I’ve written about my concerns with Sidewalk in the past. As with the drone, I instinctively recoil at the idea of an unregulated wireless mesh network that can locate gadgets being built simply because people want an Echo or a Ring doorbell.
But again, as with the drone, Amazon has privacy-focused answers for each of the most obvious concerns I could think of. It’s spent the past year stress-testing its security to harden it against hackers who might want to use it to reveal your location. There are multiple layers of encryption and limits on bandwidth usage to prevent malfeasance. It’s opened up an API for developers and gotten Tile on board as a third-party vendor. Amazon says that any Sidewalk gateway (like an Echo) will allow a customer to turn off Sidewalk if they don’t want to participate.
(As an aside: Apple might have similar ambitions for the UWB chips it has begun putting into its more recent products. It still hasn’t announced those AirTags, and it seems to me that its UWB chips are meant for something more than just AirDrop and unlocking luxury cars.)
I probably (and yes, probably naively) trust that Amazon has carefully thought through much of that in good faith. I even believe Limp when he tells me that it’s doing a lot to protect it from hackers, that Amazon doesn’t intend to collect more data than it needs, and that it will never share location data with third parties. He can’t help but also point out that our phones’ location data has already been bought and sold by sketchy companies multiple times over.

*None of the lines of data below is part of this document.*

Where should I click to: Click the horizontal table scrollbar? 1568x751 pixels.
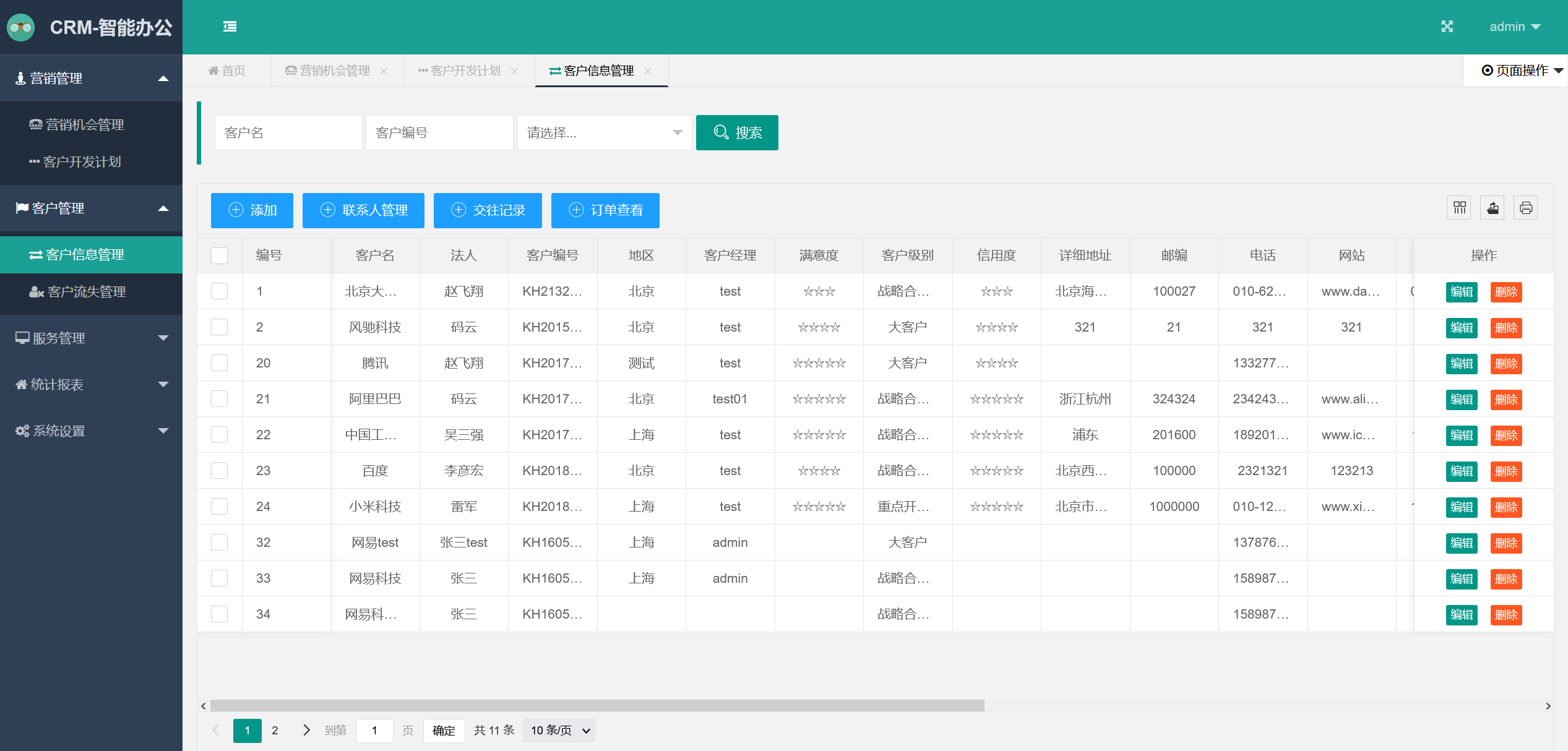597,706
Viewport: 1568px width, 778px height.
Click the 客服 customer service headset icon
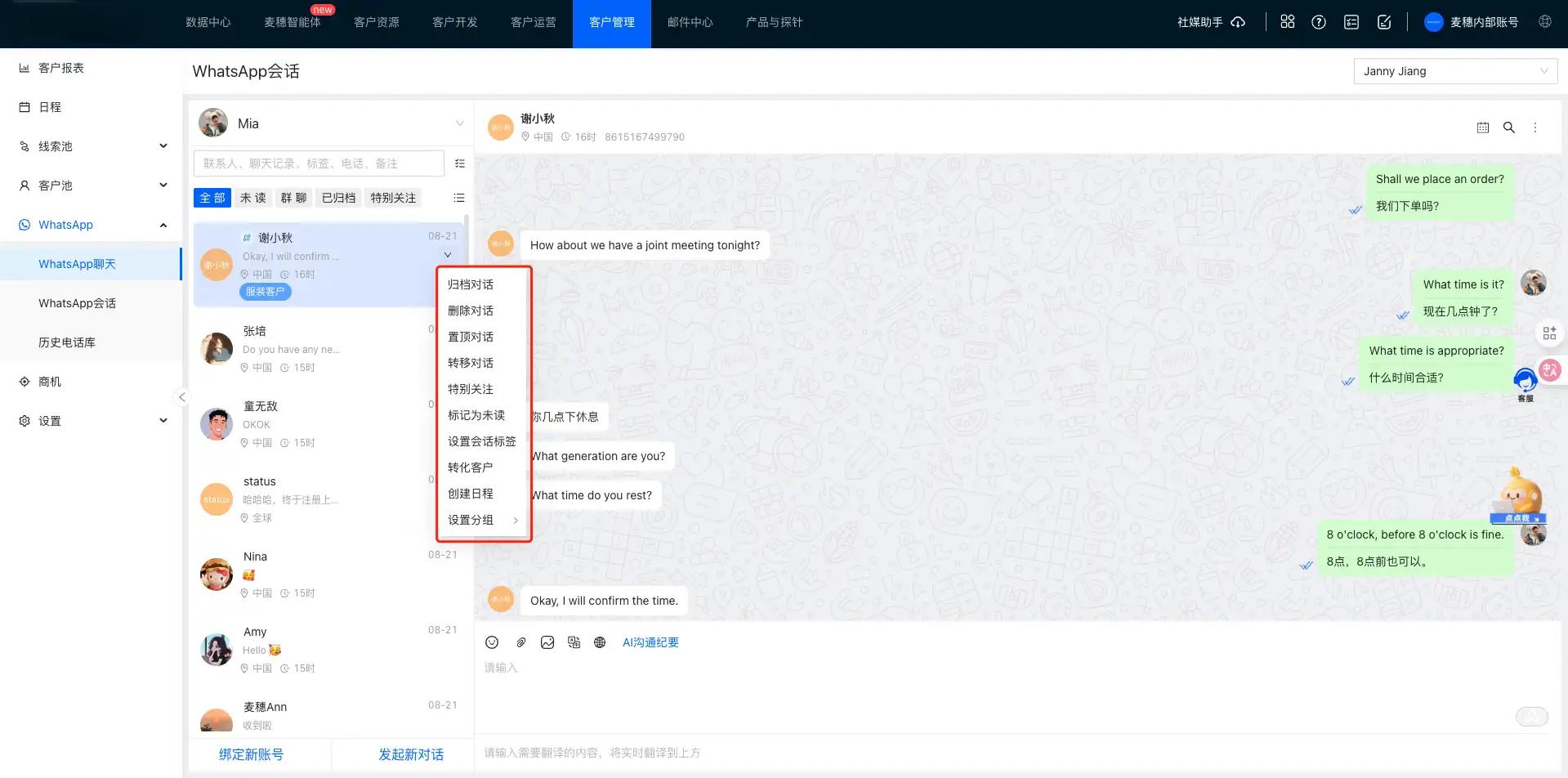point(1525,382)
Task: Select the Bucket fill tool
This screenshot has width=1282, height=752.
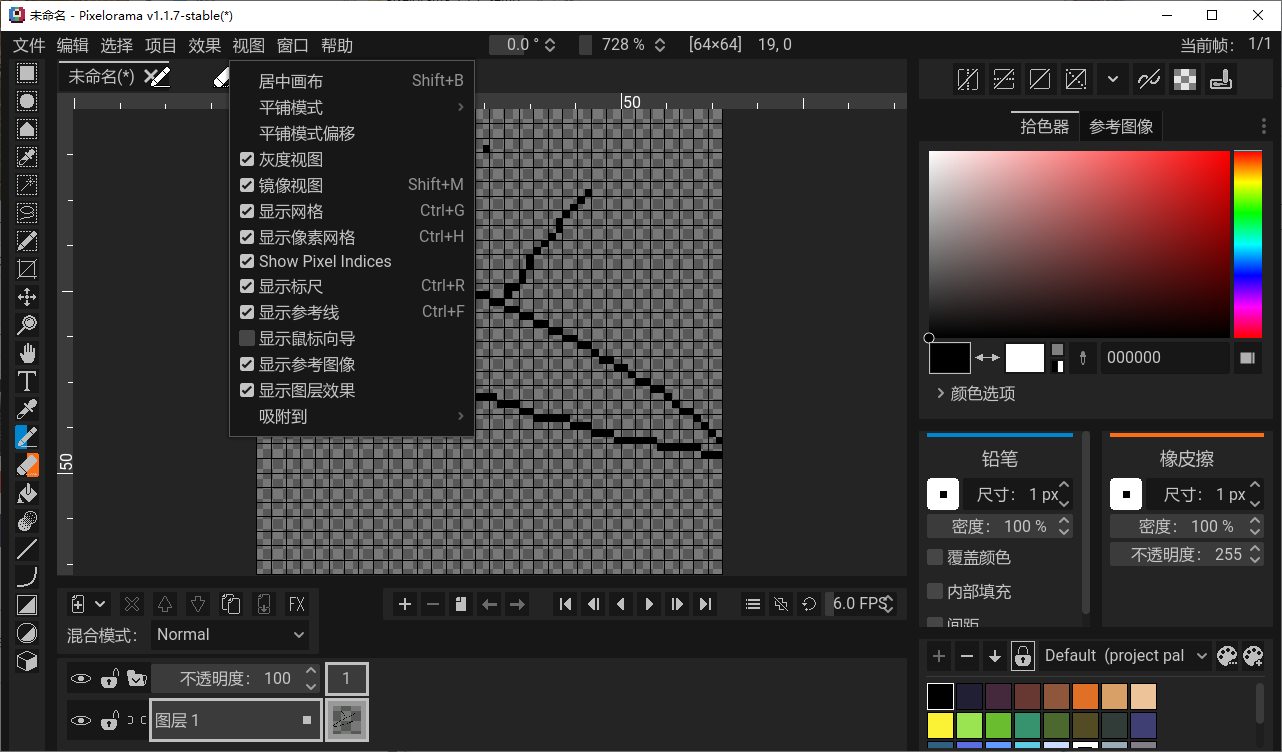Action: [x=27, y=492]
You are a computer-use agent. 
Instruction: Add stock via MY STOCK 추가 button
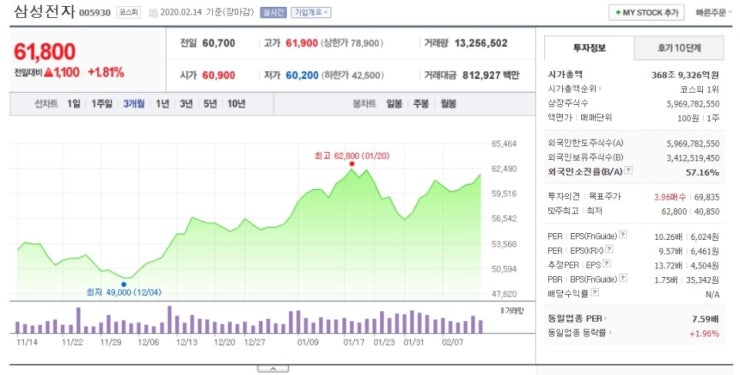646,13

Responsibly maintained, Sidewalk will enable all sorts of neat use cases. Ring will have a little auto-accident-detection gadget you can buy for 60 bucks that only communicates via Sidewalk — obviating the need for the subscription plans other companies and carriers charge. The fact that Amazon is confident enough to release that kind of product without bothering with an LTE connection tells me that it expects it won’t need one for it to work. Sidewalk will be everywhere.
Here’s another one: Halo, Amazon’s fitness service that allows you to create a 3D scan of your body that it can use to measure your body fat. Again: very creepy. And again, Amazon has answers for most of the immediate what-abouts when it comes to privacy and security.
It’s not the known problems that worry me. It’s the unknown unknowns. If there is any lesson we should take from the last decade, it’s that new technologies have both vast unforeseen consequences and surprising, weird loopholes.
The current form of the drone, the mesh network, and the body scanner may all be private enough to be safe to use, but even then, they still seem creepy. They come right out of a future that we suddenly aren’t so eager to rush toward anymore after the last half-decade of technological convulsions have wracked the country.
The worry isn’t necessarily that this year’s products are the problem, although it’s fair and maybe even reasonable to have that worry. It’s that this year’s products push the envelope of acceptability again, opening up a space for future products and services that will harm our privacy — or even our society.
Amazon has answers for my biggest privacy concerns, and some of them are even pretty good. But it’s the problems I haven’t thought to worry about that worry me, and I’m not sure anybody can really have an answer for those.